Iran also plans on keeping up work on its plutonium reactor, despite President Barack Obama saying that work would halt at the site. Finally, the Iranians will continue to install new centrifuges, despite saying they would cease in the Geneva deal.

Iran’s nuclear program is more advanced than ever, and Iran’s leaders defy the international community with more audacity every day. Soft words around a negotiating table cannot hope to undo what Iran has been forging toward for decades. Iran wants a nuclear bomb. And in a world of weak leadership and appeasement policies, what Iran wants, Iran gets.

Where the Taliban and poppies grow together

Opium is the lifeblood of the Taliban. If the United States were to have any hopes of leaving Afghanistan without the Taliban immediately filling the vacuum with well-trained and well-funded militias, it needed to end opium production.

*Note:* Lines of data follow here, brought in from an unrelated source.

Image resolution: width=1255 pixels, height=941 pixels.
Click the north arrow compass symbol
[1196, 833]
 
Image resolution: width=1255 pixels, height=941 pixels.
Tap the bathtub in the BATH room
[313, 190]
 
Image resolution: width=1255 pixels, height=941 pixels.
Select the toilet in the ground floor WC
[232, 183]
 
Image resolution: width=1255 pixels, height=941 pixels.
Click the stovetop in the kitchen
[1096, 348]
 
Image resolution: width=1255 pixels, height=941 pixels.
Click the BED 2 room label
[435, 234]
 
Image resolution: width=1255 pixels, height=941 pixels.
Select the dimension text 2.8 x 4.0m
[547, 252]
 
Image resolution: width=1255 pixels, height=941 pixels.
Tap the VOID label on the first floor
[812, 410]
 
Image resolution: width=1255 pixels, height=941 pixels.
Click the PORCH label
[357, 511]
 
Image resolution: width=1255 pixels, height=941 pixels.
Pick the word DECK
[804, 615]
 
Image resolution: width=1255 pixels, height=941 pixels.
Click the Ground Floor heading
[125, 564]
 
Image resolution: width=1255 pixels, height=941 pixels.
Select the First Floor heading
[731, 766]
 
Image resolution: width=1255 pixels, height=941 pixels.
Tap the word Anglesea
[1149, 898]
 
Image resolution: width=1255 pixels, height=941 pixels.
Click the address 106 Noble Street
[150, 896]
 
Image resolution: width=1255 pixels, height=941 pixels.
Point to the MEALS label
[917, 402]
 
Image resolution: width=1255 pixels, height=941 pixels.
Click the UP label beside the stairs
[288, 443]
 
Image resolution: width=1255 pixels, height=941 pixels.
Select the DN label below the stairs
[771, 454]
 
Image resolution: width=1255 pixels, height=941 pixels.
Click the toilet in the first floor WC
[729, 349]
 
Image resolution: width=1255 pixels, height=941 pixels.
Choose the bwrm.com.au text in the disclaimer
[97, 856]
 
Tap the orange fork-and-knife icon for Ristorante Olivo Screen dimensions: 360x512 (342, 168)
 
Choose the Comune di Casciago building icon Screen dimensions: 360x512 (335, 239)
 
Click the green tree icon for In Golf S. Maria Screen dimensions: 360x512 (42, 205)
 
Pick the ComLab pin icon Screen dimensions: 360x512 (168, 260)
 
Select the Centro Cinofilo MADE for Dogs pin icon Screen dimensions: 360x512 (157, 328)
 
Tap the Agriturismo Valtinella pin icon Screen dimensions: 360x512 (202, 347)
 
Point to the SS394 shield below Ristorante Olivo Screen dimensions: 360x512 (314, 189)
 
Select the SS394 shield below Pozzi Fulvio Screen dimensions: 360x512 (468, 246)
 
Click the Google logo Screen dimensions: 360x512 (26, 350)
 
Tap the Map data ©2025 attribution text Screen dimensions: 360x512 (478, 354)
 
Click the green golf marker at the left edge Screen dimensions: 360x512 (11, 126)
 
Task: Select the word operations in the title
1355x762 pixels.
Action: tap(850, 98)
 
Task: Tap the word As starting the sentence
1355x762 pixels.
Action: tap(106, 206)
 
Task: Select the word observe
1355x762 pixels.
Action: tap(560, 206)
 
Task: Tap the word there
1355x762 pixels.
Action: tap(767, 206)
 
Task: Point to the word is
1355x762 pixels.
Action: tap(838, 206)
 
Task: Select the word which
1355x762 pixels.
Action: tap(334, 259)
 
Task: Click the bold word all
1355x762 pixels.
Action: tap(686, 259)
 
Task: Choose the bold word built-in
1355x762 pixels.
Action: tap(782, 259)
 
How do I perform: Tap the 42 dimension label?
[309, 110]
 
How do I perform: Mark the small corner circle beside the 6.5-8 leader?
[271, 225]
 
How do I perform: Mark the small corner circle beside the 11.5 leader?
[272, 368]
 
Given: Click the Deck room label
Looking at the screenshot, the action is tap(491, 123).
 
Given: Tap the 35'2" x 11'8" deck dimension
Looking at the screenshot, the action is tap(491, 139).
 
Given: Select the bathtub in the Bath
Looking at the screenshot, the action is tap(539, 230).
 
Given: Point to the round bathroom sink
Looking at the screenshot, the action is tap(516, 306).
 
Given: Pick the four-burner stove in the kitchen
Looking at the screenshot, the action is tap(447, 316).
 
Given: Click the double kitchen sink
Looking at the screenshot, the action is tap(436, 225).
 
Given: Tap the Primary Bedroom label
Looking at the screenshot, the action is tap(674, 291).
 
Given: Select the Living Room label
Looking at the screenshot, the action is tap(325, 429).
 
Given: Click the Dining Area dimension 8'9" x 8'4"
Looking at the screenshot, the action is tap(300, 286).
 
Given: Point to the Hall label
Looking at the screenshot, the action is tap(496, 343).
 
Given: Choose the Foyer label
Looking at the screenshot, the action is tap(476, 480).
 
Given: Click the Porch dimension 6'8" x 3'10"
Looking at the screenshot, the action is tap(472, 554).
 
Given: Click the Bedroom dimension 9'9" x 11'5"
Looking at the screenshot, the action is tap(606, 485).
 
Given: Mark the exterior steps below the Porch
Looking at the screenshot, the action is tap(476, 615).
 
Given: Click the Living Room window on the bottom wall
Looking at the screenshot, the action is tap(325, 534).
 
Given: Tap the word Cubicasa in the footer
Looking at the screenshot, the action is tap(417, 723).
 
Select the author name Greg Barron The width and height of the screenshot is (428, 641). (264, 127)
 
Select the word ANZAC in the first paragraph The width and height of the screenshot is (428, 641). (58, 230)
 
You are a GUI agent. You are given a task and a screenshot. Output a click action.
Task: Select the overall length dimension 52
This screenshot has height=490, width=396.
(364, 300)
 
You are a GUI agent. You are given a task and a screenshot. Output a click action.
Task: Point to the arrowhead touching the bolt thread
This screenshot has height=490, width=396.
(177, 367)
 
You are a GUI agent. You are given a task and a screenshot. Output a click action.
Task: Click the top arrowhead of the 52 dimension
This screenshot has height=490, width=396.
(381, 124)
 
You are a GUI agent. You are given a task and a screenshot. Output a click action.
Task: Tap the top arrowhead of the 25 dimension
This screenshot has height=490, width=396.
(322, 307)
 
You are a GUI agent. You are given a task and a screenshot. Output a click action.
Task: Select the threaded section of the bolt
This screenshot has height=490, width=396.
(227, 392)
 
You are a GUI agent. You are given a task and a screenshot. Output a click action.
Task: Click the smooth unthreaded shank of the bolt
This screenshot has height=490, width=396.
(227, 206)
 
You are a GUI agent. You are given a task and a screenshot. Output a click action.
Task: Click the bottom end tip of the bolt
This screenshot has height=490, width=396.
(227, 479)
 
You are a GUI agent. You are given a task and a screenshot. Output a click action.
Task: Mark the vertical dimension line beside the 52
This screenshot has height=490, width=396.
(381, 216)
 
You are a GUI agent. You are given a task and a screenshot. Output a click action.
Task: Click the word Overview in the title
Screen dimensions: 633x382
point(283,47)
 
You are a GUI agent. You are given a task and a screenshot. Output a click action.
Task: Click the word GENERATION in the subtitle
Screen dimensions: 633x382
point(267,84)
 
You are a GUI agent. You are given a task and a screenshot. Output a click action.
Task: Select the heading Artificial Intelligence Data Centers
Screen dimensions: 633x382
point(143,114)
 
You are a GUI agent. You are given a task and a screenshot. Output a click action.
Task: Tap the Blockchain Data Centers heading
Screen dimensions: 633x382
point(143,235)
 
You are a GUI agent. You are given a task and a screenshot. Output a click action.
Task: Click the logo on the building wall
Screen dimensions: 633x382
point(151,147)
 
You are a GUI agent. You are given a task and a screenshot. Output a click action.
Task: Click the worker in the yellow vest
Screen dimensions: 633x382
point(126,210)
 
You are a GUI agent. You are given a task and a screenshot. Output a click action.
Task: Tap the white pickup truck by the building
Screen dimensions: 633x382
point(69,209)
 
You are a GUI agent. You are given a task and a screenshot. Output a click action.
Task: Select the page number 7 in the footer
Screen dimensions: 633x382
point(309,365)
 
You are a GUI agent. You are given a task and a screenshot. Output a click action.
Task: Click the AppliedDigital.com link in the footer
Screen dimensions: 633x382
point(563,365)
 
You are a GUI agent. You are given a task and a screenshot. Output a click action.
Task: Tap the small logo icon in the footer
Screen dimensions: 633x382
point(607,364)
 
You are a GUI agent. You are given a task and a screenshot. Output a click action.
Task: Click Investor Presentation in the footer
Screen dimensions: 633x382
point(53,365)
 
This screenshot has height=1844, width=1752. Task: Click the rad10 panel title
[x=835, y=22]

But the opposite is happening.

The United Nations Office on Drugs and Crime (unodc) has released its Afghanistan opium survey for 2013, and it says that “opium poppy cultivation in Afghanistan reached a sobering record high in 2013.” The 2013 Afghanistan Opium Survey revealed a 36 percent increase over 2012 in land devoted to the crop.

Every province saw poppy cultivation growth, and two provinces previously considered “poppy-free” lost that status. Production of opium also increased in most provinces. “All in all, opium production in 2013 went up to some 5,500 tons, a 49 percent increase over 2012,” the report said. Not only has there been more poppy planting, but the yield has also increased: Production per acre was 11 percent higher in 2013 than in 2012. The higher yield helped lower the price of opium to $172 per kilogram—but that is still four times the profit made from the same quantity of wheat in Afghanistan.

The gross value of opium to the Afghan economy is estimated to be $3.1 billion—an increase of $1.1 billion over 2012.

This trend testifies of the resurgence of the Taliban and the diminishing impact of the United States—in Afghanistan and the Middle East as a whole. The truth is that where security is weaker, terrorists are stronger, and where the terrorists are stronger, the opium industry flourishes. And a booming opium market makes defeating the Taliban increasingly unlikely.

The Trumpet has warned of America’s decline in this region for over a decade. As we wrote in 2006, “With the U.S. gaining little traction against the Taliban, we can expect the rugged Afghan hills to be filled with opium poppies—the dangerous crop that puts dollars in Talibani pockets—for some time to come.”